- _Objective a_: Recast the records as a numbered list, beginning with the line containing "The width and" and continuing through the line containing "coord(1264,33)". Leave out blank lines and pictures.

-------- Excerpt

Listings Crawler Plugin

The Listings Crawler Plugin is a powerful automation tool for Osclass that enables you to extract and store classified listings from external websites directly into your marketplace database or JSON files. Save countless hours of manual data entry by automatically crawling product listings, real estate ads, vehicle classifieds, or any structured content from the web and preparing it for import into your Osclass site.

This plugin requires a solid understanding of HTML and CSS to properly configure and build crawlers. Ensure that your server can access the target URL, as some sites may have security measures that prevent crawling.

Plugin does not perform import into Osclass! Objective of plugin is to prepare data into JSON or Database storage for further processing.

----------------
-------- Extracted material

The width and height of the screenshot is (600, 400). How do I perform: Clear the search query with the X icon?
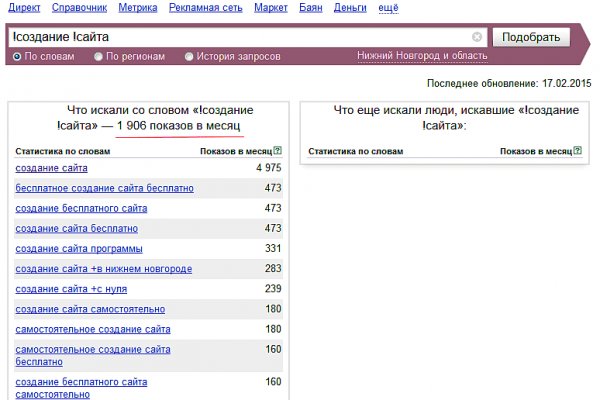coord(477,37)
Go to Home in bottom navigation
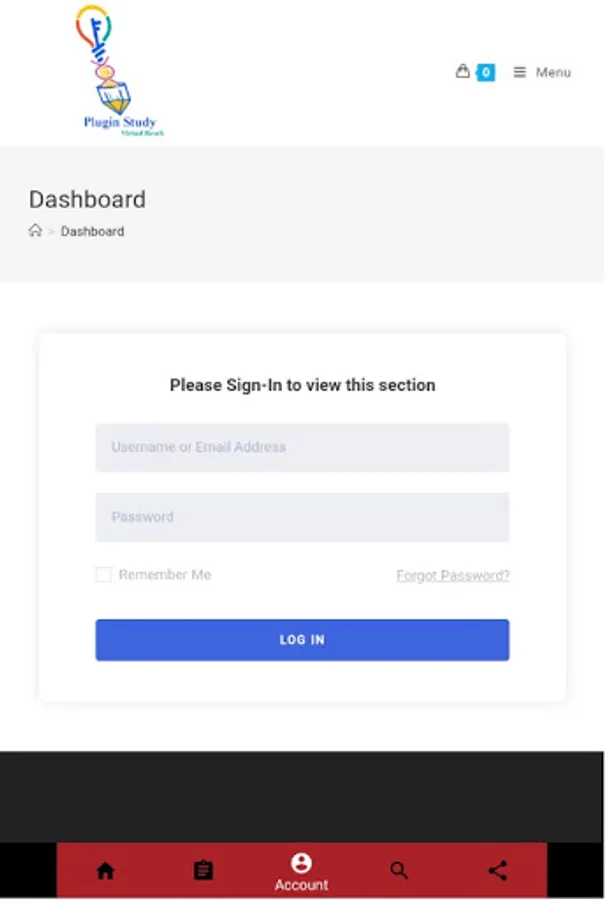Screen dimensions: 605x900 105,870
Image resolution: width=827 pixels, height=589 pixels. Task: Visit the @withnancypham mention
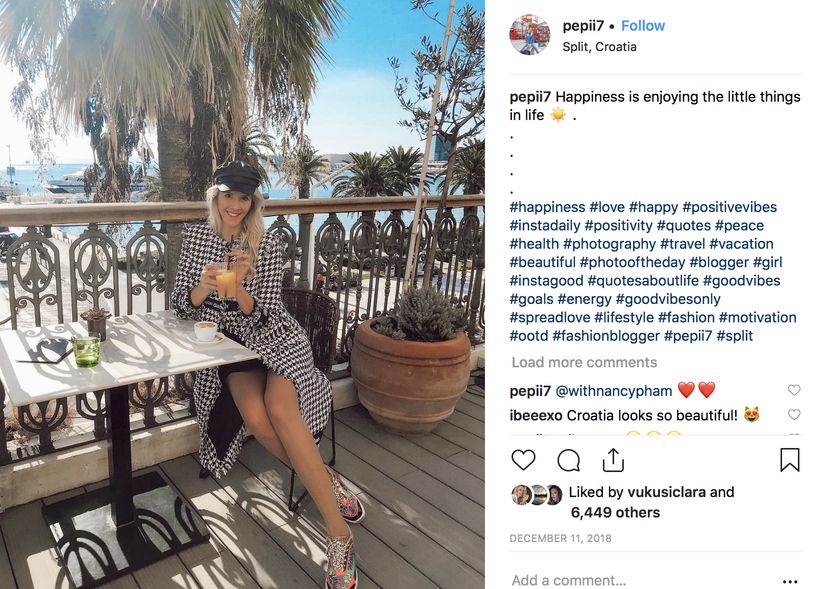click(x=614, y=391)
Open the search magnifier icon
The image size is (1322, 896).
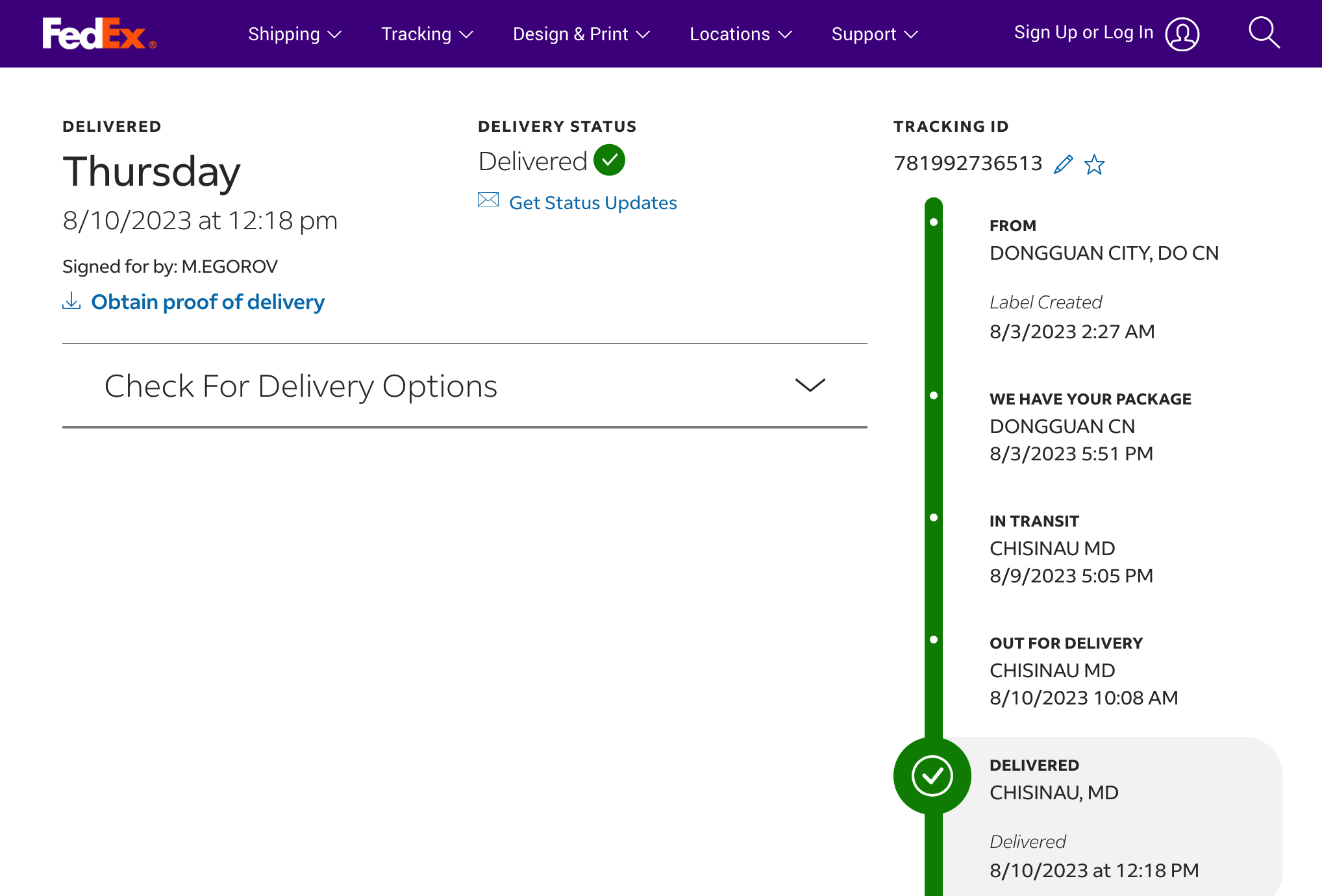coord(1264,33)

----------------
-------- Extracted material

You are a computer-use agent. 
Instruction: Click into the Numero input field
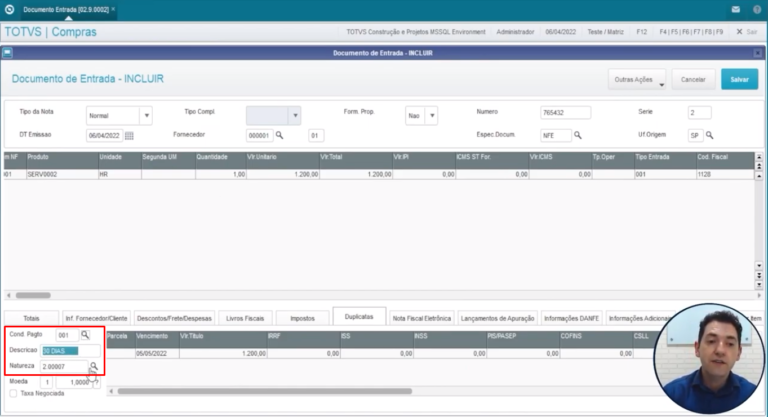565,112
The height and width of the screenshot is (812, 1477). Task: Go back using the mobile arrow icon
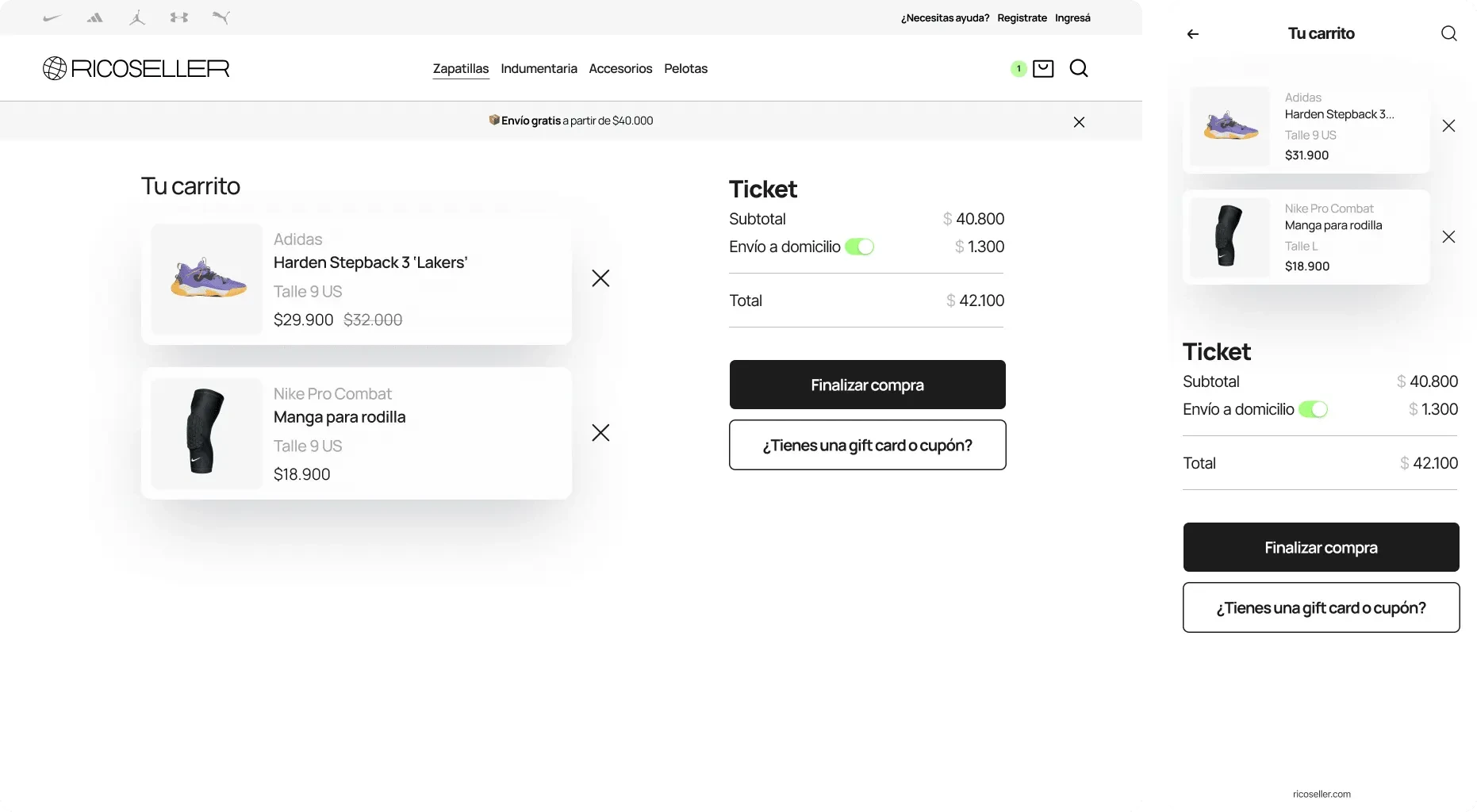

----------------
-------- Extracted material

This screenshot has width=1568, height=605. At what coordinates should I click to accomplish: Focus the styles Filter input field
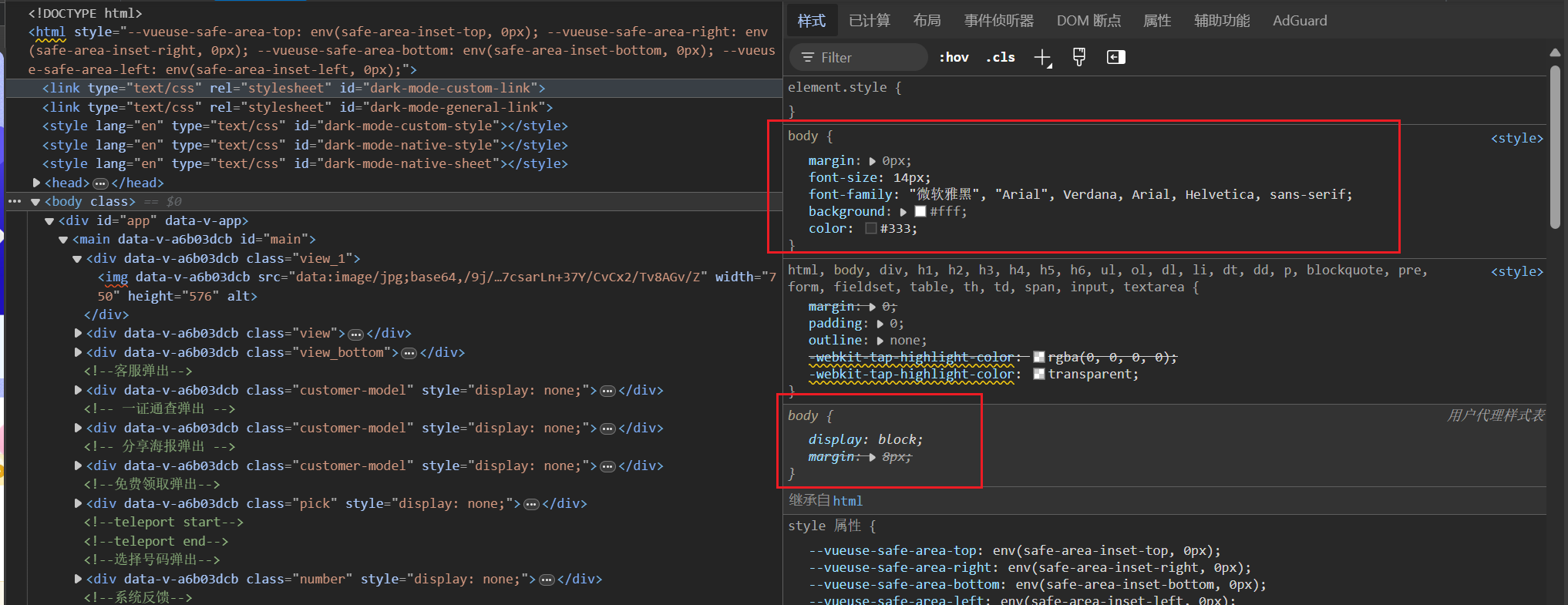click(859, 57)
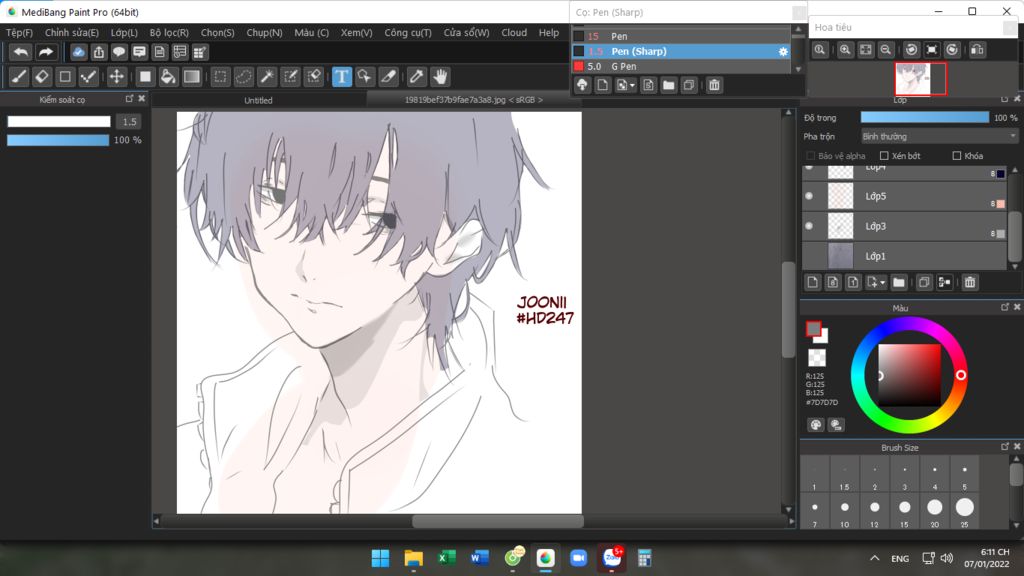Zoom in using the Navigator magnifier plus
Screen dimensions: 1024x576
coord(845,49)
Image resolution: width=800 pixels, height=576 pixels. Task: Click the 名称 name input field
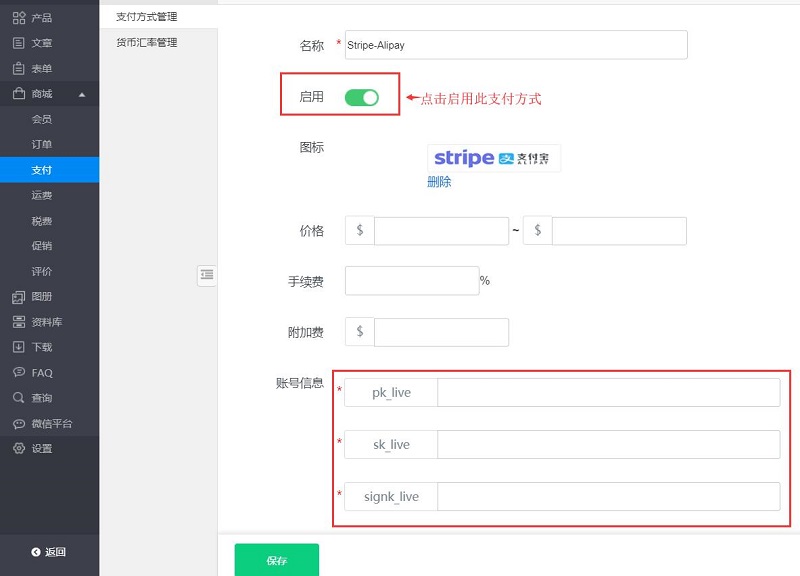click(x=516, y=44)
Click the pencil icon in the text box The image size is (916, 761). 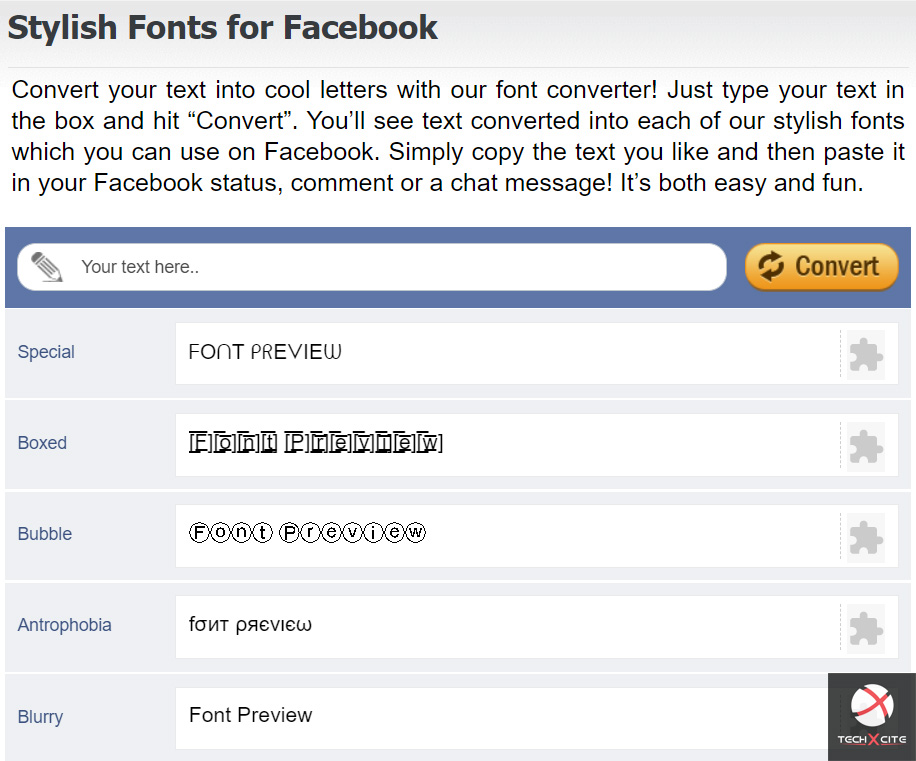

----------------

- _Objective b_: What knowledge does the Listings Crawler Plugin page say is needed to configure and build crawlers?

- _Output a_:
1. The width and height of the screenshot is (600, 400). How do I perform: Clear the search query with the X icon?
2. coord(477,37)
3. Go to Home in bottom navigation
4. Screen dimensions: 605x900 105,870
5. Image resolution: width=827 pixels, height=589 pixels. Task: Visit the @withnancypham mention
6. click(x=614, y=391)
7. Open the search magnifier icon
8. The image size is (1322, 896).
9. coord(1264,33)

- _Output b_: A solid understanding of HTML and CSS.